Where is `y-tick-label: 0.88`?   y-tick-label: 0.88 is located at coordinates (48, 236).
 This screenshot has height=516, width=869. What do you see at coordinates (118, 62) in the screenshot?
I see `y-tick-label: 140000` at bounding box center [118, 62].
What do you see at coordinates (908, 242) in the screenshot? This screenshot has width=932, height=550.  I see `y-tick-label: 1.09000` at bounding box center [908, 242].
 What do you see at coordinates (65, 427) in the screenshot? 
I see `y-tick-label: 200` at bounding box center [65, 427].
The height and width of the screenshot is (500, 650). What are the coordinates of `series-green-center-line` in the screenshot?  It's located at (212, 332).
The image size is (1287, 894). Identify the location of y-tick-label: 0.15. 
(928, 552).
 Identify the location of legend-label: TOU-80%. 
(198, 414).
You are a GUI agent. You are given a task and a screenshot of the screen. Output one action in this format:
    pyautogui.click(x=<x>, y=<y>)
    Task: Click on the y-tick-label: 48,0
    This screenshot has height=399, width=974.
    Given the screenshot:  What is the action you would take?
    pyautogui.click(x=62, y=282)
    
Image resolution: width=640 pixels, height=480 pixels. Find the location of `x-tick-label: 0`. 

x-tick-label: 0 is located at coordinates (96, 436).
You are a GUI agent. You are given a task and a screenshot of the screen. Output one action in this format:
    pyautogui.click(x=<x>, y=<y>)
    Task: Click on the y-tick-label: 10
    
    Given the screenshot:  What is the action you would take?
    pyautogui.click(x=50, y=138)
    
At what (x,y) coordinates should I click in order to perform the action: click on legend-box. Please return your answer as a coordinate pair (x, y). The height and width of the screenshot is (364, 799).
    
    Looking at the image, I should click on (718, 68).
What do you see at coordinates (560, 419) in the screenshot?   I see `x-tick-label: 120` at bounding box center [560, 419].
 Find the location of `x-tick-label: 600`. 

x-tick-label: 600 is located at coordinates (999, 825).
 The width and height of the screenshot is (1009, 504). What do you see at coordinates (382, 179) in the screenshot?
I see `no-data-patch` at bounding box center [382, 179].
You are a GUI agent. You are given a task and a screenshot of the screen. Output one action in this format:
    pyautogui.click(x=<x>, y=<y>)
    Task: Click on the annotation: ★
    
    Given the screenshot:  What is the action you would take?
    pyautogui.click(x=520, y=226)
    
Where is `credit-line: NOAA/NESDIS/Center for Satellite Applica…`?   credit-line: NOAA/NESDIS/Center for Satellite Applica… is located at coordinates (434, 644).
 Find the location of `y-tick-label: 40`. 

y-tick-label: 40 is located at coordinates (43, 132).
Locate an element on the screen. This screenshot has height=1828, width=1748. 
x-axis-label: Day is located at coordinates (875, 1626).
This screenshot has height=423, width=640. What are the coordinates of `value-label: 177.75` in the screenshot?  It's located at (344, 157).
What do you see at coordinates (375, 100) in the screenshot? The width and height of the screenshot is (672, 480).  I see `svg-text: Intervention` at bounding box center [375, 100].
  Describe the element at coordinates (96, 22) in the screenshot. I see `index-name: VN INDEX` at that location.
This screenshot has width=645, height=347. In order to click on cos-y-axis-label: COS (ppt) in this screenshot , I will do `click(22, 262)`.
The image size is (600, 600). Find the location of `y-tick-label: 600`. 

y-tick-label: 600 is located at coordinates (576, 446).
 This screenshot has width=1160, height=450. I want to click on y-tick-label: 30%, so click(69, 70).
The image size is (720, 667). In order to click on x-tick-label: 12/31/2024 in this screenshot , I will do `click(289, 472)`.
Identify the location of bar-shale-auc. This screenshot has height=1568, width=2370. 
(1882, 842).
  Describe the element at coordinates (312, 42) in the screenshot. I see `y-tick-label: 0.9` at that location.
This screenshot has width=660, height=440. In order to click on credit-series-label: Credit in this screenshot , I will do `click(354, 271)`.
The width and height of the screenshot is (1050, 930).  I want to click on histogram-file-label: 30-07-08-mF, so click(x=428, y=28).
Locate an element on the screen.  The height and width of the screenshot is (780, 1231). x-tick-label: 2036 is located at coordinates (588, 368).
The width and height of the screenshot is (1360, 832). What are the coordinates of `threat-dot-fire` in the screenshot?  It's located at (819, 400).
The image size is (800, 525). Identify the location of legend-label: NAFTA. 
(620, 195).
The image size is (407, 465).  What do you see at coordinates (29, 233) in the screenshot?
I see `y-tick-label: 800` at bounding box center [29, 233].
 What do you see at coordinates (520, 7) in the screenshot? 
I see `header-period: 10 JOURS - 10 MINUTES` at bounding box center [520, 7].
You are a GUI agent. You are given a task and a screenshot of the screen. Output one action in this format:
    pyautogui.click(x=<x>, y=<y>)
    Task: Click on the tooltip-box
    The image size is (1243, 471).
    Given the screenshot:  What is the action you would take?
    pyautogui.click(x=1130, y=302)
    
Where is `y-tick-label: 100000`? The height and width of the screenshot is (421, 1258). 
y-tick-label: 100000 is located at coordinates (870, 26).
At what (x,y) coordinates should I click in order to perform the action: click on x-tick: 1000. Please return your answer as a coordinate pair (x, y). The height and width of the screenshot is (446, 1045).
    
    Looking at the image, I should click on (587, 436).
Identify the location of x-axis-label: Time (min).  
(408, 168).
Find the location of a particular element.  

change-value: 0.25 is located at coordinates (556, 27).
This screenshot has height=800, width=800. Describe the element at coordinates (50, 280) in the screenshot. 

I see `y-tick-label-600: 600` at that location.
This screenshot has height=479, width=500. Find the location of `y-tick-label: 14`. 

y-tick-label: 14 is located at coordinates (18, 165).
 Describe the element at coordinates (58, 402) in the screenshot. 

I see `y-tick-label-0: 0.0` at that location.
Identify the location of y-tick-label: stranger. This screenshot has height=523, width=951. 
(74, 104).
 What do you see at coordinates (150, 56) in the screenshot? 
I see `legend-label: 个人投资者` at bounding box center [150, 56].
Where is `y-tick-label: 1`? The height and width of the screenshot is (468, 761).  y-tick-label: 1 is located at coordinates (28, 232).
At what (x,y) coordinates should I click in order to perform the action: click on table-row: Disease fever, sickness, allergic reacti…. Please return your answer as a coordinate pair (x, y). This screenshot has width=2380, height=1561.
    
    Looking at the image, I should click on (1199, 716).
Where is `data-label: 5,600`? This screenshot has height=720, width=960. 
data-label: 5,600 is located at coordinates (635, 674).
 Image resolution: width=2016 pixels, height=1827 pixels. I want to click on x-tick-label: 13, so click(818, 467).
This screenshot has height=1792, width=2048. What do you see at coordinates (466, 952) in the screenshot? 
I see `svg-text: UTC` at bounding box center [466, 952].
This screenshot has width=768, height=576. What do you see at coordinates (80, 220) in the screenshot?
----
Reproduce verbatim the lines starting at the one containing "What do you see at coordinates (375, 100)" and ending at the one containing "Describe the element at coordinates (96, 22)", including both of those lines.

[Solved problem]
What do you see at coordinates (375, 100) in the screenshot? The width and height of the screenshot is (672, 480).  I see `svg-text: Intervention` at bounding box center [375, 100].
  Describe the element at coordinates (96, 22) in the screenshot. I see `index-name: VN INDEX` at that location.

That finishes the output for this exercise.